● Data entries:
────
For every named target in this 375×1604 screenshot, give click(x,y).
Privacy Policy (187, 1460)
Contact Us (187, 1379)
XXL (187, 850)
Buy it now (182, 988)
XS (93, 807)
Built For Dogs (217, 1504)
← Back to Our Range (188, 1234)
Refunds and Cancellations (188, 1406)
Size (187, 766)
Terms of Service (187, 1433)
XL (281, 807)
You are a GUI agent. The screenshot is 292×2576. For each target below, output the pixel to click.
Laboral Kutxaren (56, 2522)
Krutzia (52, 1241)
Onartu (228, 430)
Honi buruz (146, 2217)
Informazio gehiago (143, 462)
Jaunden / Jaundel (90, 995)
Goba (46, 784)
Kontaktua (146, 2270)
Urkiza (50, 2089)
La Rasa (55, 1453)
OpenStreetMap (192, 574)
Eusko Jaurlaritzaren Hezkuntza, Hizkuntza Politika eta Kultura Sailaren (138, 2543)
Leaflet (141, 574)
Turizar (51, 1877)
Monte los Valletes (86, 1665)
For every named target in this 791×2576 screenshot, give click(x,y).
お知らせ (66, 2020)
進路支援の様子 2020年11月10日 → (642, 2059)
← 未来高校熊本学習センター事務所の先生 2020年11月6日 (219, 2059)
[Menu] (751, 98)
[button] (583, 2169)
────
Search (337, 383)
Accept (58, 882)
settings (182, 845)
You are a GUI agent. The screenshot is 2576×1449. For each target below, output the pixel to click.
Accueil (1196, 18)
────
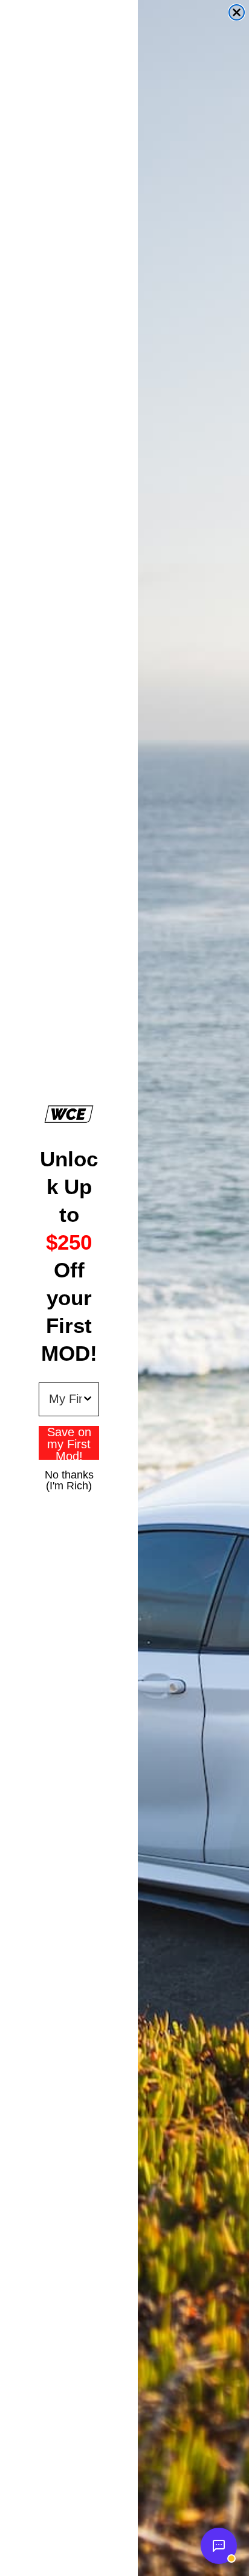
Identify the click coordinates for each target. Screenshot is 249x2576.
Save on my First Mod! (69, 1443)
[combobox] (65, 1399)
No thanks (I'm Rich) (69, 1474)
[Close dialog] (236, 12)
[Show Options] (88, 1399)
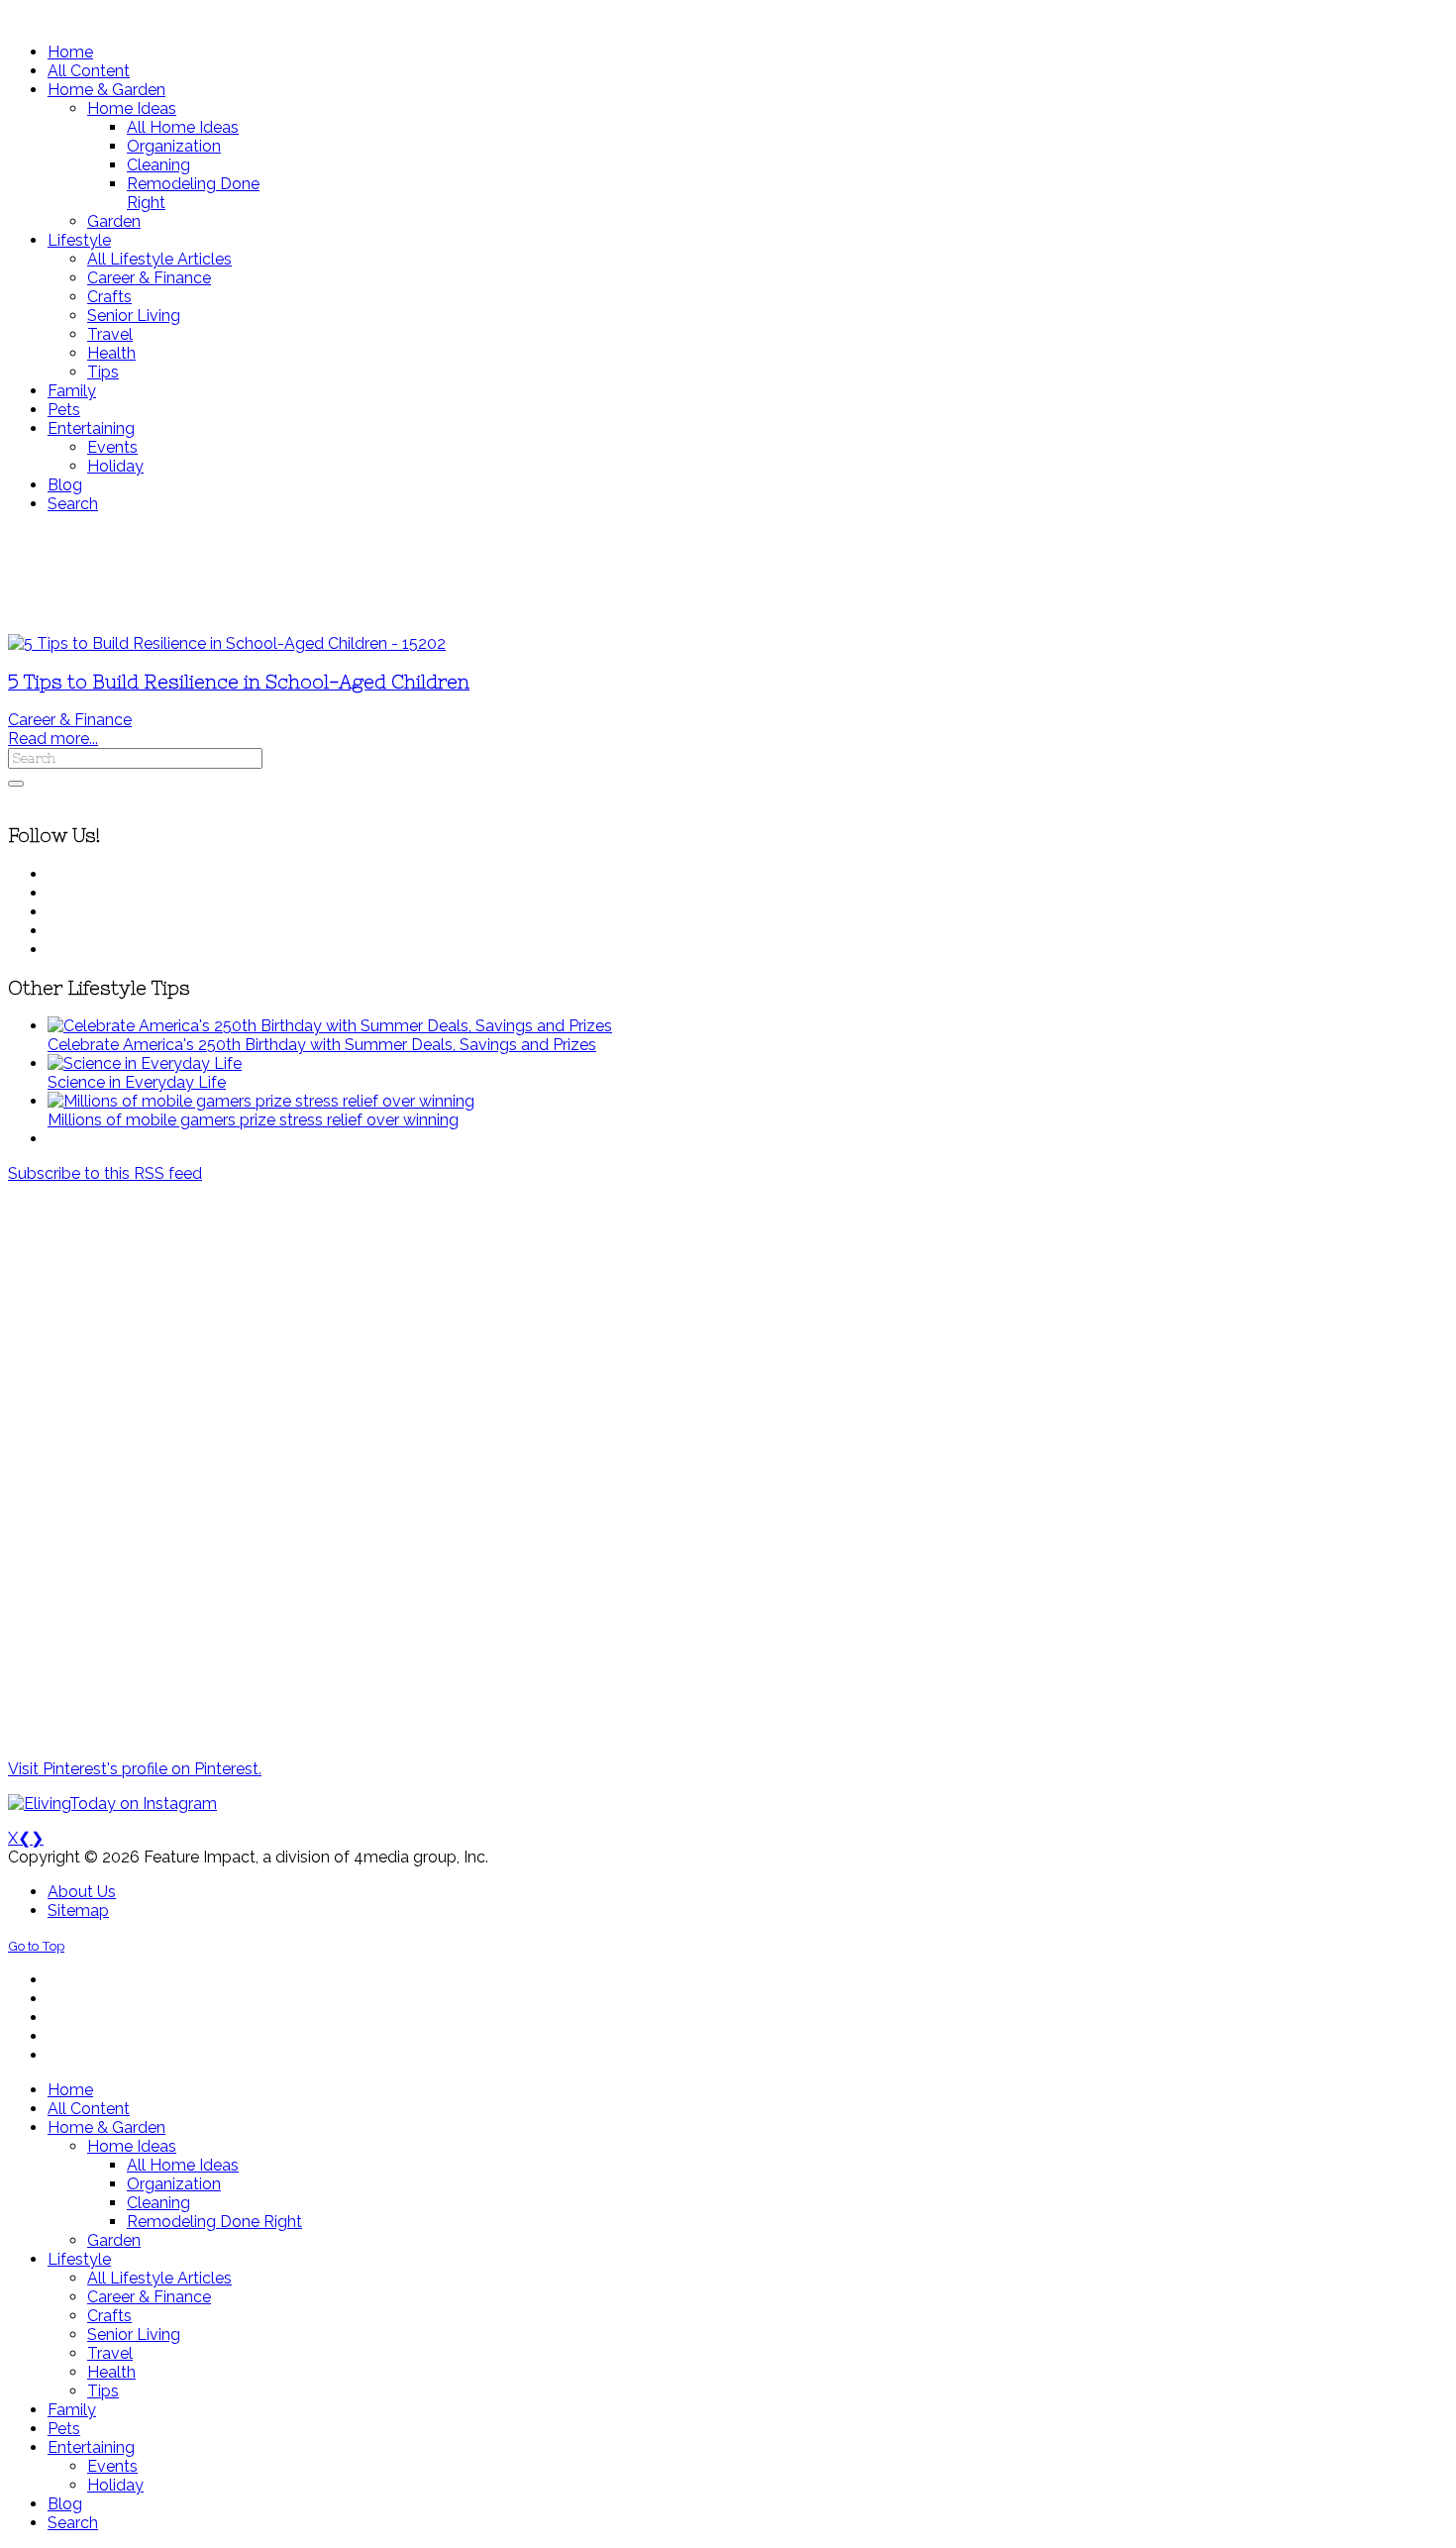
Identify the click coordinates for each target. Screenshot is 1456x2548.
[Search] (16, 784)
────
● Task prompt: Set down, exactly as they appear above, all lines from the one that has "Screenshot is 1456x2548." down to the one that has "[Search] (16, 784)", including those two and no others.

● Task result:
Identify the click coordinates for each target. Screenshot is 1456x2548.
[Search] (16, 784)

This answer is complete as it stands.